[Opening SUPPLIED PASSAGE section]

It’s like, imagine Alice at the computer store, weighing which laptop to buy. Besides weight, battery life, and price, she definitely does care about processing power. She might even consider a quantum computer, if one is available. Maybe even a computer with a black hole, wormhole, or closed timelike curve inside: as long as it gives the answers she wants, what does she care about the innards? But a computer whose normal functioning would (pessimistically) kill her or (optimistically) radically change her own nature, trapping her in a simulated universe that she can escape only by forgetting the computer’s output? Yeah, I don’t envy the computer salesman.
Anyway, if we’re going to say this about the homomorphic encryption scenario, then shouldn’t we say the same about the simulated black hole scenario? Again, from an “external” perspective, all that’s happening is a giant BQP computation. Anything beyond BQP that we consider to be happening, depends on adopting the standpoint of an observer who “jumps into the homomorphic encryption on the CFT boundary”—at which point, it would seem, we’re no longer talking about physics but about philosophy of mind.
So, that was the story! I promised you that it would integrally involve black holes, holography, the Quantum Extended Church-Turing Thesis, fully homomorphic encryption, and brain uploading, and I hope to have delivered on my promise.
Of course, while this blog post has forever cleared up all philosophical confusions about AdS/CFT and the Quantum Extended Church-Turing Thesis, many questions of a more technical nature remain. For example: what about the original scenario? can we argue that the experiences of bulk observers can be simulated in BQP, even when those observers jump into black holes? Also, what can we say about the complexity class of problems to which the simulated Alice can learn the answers? Could she even solve NP-complete problems in polynomial time this way, or at least invert one-way functions? More broadly, what’s the power of “BQP with an oracle for applying the AdS/CFT dictionary”—once or multiple times, in one direction or both directions?

[Closing SUPPLIED PASSAGE section]

**WORK REQUEST 1:**
In the blog post on AdS/CFT and homomorphic encryption, besides processing power, what three things does Alice weigh when choosing a laptop?
**WORK REQUEST 2:**
List every topic that the blog post on AdS/CFT and homomorphic encryption says its story would integrally involve.
**WORK REQUEST 3:**
Carry on the blog post on AdS/CFT and homomorphic encryption with a few more sentences, starting after its final question.

[Opening DATASET ENTRIES section]

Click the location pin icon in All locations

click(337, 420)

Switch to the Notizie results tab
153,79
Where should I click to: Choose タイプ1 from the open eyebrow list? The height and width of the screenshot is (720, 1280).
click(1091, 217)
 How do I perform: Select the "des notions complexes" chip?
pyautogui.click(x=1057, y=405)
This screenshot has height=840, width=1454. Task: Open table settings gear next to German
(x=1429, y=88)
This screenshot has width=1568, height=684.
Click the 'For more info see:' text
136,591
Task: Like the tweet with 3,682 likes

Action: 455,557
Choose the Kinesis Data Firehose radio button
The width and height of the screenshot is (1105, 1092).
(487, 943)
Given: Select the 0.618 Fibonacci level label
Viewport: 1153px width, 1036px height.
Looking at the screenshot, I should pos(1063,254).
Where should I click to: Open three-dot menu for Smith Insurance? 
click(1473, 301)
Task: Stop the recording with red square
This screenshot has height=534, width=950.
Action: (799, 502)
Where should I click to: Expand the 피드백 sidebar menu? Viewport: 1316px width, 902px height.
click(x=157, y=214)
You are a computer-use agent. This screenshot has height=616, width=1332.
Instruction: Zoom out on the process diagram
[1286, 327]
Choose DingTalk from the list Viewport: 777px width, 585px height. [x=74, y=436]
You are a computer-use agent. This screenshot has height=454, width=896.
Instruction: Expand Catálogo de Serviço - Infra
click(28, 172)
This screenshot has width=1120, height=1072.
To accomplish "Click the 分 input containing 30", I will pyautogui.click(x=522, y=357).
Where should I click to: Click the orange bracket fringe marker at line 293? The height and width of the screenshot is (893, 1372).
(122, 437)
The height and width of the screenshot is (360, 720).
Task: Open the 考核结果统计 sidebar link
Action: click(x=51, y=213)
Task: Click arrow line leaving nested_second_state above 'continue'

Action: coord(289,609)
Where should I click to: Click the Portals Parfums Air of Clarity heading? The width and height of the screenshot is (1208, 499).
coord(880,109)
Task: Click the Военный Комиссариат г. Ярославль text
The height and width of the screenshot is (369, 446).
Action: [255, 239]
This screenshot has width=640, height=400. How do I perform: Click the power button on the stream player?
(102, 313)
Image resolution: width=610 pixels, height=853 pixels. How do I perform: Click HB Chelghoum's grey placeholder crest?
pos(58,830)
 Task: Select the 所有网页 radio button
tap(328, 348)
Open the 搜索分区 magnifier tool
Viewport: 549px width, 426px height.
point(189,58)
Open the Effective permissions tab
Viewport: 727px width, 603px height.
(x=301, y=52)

[Closing DATASET ENTRIES section]

**RESULT 1:**
Weight, battery life, and price.

**RESULT 2:**
- black holes
- holography
- the Quantum Extended Church-Turing Thesis
- fully homomorphic encryption
- brain uploading

**RESULT 3:**
Lenny himself described his gedankenexperiment as exploring the power of a new complexity class that he called “JI/poly,” where the JI stands for “Jumping In” (to a black hole, that is). The nomenclature is transparently ridiculous—“/poly” means “with polynomial-size advice,” which we’re not talking about here—and I’ve argued in this post that the “JI” is rather misleading as well. If Alice is “jumping” anywhere, it’s not into a black hole per se, but into a quantum computer that simulates a CFT that’s dual to a bulk universe containing a black hole.
In a broader sense, though, to contemplate these questions at all is clearly to “jump in” to … something. It’s old hat by now that one can start in physics and end up in philosophy: what else is the quantum measurement problem, or the Boltzmann brain problem, or anthropic cosmological puzzles like whether (all else equal) we’re a hundred times as likely to find ourselves in a universe with a hundred times as many observers? More recently, it’s also become commonplace that one can start in physics and end in computational complexity theory: quantum computing itself is the example par excellence, but over the past decade, the Harlow-Hayden argument about decoding Hawking radiation and the complexity = action proposal have made clear that it can happen even in quantum gravity.
Lenny’s new gedankenexperiment, however, is the first case I’ve seen where you start out in physics, and end up embroiled in some of the hardest questions of philosophy of mind and computational complexity theory simultaneously.